Handbook> Electives > Humanities in Medicine > Spirituality & Medicine

Electives - Humanities in Medicine

Suffering, Medicine and Faith

Elective Number: 3514 (arranged)

Course Supervisor: Dr. Margaret Mohrmann

Duration: maximum 4 weeks; minimum 2 weeks

Available: Not Available 2007-2008 - Class of 2008; 3, 4, 6, 9, 10, 13- Class of 2009

Time to Report: TBA with Dr. Mohrmann prior to beginning

Place to Report: Dr. Mohrmann's office, Barringer 5363

Attendance: Attendance at elective activities is mandatory.

  • Anyone who is ill or has a personal or family emergency must contact Student Affairs and the Attending on Service.
  • Students are allowed to take off up to 1 day per week to interview between November 1 and February 1.
    • Specific days missed must be approved by the Attending on Service.

Number of students per rotation: 2

Course Description: This is a mentored independent study course during which the student will undertake an in-depth exploration of the interrelation of suffering, medicine and faith, with a particular focus on some aspect of that field. The general topic area encompasses the connections between patients' and physicians' spiritual and/or religious beliefs and practices and their understandings of and approaches to health, illness, suffering and death.

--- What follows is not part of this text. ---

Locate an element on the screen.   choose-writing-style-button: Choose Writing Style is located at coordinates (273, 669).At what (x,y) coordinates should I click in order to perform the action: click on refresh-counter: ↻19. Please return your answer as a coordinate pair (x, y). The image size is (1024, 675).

Students will read extensively in a variety of literary forms, research specific questions of their choosing, and participate in discussions of the material and of their related clinical experiences with Dr. Mohrmann. Each student will design and complete a project - a paper, teaching module, art work, or the like, as determined in discussion with Dr. Mohrmann - relevant to and expressive of the course content.

Students who participate fully in this elective should expect to broaden and deepen their knowledge of spirituality and religion in general; spiritual and religious aspects of illness and healing, including culturally and spiritually determined meanings of illness, suffering, and death; and spiritual and religious questions raised by suffering. They should be prepared to analyze medicine as a “spirituality” with its own cosmologies, liturgies, and rituals, and to discuss potential conflicts between medical and spiritual beliefs.

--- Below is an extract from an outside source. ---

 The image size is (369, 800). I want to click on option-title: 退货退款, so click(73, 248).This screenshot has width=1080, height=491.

By exploring this topic, students should expect to improve their skills in recognizing and discussing, with patients and with colleagues, spiritual issues in relation to medicine; in critical analysis of relevant literature and studies; in weighing the place and value of “spiritual assessment” of patients; and in identifying and responding appropriately to the spiritual needs, questions, and requests of their patients.

They should also expect to refine professional attitudes that will enable them to be respectfully attentive to spiritual issues as they arise in practice; to recognize and appropriately honor professional boundaries; and to practice a level of self-awareness about their own spirituality that will enable their knowledge and skills in this regard to be of most help to their patients.

This description is a general overview. In consultation with dr. Mohrmann, the student will choose specific areas of interest within the broader field.